__Source excerpt__
▬▬▬

Late is late: the GAO bid protest timeliness rules, and how they can be a model for boards of contract appeals

Army Lawyer, Nov, 2007 by Eugene Y. Kim

If the government is able to make a prima facie case that an appeal is untimely, the evidentiary burden shifts to the appellant, who must demonstrate that he transmitted the notice of appeal within the prescribed period. (121) In contrast to filing a bid protest or related documents with the GAO (where timeliness is determined by when the GAO receives a filing), the ASBCA will consider an appeal to be timely if it was mailed on or before the ninetieth day of the filing window. (122) The ASBCA has "long held that the date of filing of an appeal is the date of transfer to [the] U.S. Postal Service (i.e., the postmark date)." (123) Interestingly, the ASBCA recently recognized an exception to this general rule that, in essence, negates the presumption of reliability of a U.S. Postal Service post-mark. (124) Declaring a postmark to be only "prima facie evidence that transfer had occurred by that date," (125) the ASBCA held that "a sworn statement or testimony to the effect that the transfer occurred on an earlier date is credible evidence" (126) that can establish an earlier mailing date (and therefore a timely appeal). (127)

▬▬▬

__Data provided__
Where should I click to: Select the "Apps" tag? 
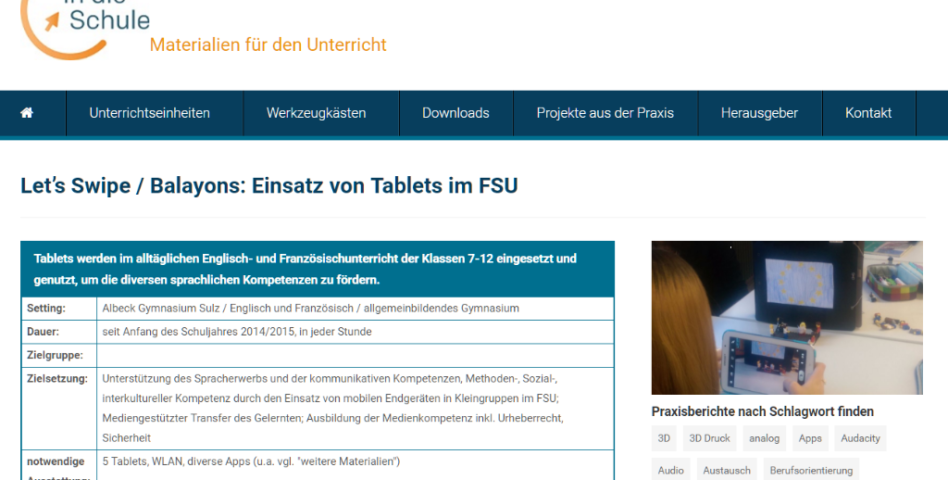point(810,438)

▬▬▬

__Required tasks__
[a] According to the excerpt on appeal timeliness, what does the ASBCA treat as the filing date of an appeal?
[b] State whether each statement agrees with the excerpt on appeal timeliness: (i) the GAO determines the timeliness of a filing by when it receives that filing; (ii) once the government makes a prima facie case that an appeal is untimely, the evidentiary burden remains with the government; (iii) the ASBCA regards a postmark as conclusive proof of the mailing date.
[c] Pick up the excerpt on appeal timeliness after its final sentence and continue it.
The data accompanying the text are not required for any of these tasks.

__Outputs by task__
[a] The date of transfer to the U.S. Postal Service, which is the postmark date.

[b]
(i) Yes: "where timeliness is determined by when the GAO receives a filing"
(ii) No: "the evidentiary burden shifts to the appellant"
(iii) No: "prima facie evidence that transfer had occurred by that date"

[c]
Another interesting facet of the ASBCA's views on the timely submission of appeals is its interpretation of the proper place to file a notice of appeal. (128) Both the CDA and 41 U.S.C. [section] 606 expressly address this issue: "Within ninety days from the date of receipt of a contract officer's decision ... the contractor may appeal such decision to an agency board of contract appeals. ..." (129) Neither the CDA nor 41 U.S.C. [section] 606 expressly authorize any other activity to receive appeals on behalf of a board of contract appeals. (130) However, if an appellant mails an otherwise properly constituted appeal to the responsible contracting officer (instead of the ASBCA), the ASBCA will consider the filing to be "tantamount to filing an appeal with this board." (131) This holding is in line with the ASBCA's "practice of liberally construing appeal notices." (132) In contrast, an appellant who mails his notice of appeal to the wrong board of contract appeals runs the risk of rendering his appeal untimely, as his error will not toll the ninety-day submission requirement. (133) Appeals that are dismissed as untimely under 41 U.S.C. [section] 606 are generally disposed of "without prejudice." (134) Therefore, an untimely ASBCA appellant may still have the opportunity to obtain relief from the U.S. Court of Federal Claims (COFC), the designated judicial forum for CDA appeals. (135)

Although the ASBCA Rules do not expressly address the six-year statute of limitations on CDA appeals filed against federal contracts awarded after 1 October 1995, when litigants raise the issue, the ASBCA considers the matter to be an affirmative defense that does not impact the board's jurisdiction. (136) As a consequence, the ASBCA can review and act upon non-jurisdictional motions under ASBCA Rule 5(b), which provides no further procedural guidance or deadlines. (137) The ASBCA will treat a government motion to dismiss based on the statute of limitations as a de facto motion for summary judgment with a high substantive threshold, and will grant such a motion "only if there are no genuine issues of material fact and the moving party is entitled to judgment as a matter of law." (138) Since the statute of limitations commences with "the accrual of the claim," (139) the ASBCA will focus on when "all events, which fix the alleged liability of either the Government or the contractor and permit assertion of the claim, were known or should have been known." (140)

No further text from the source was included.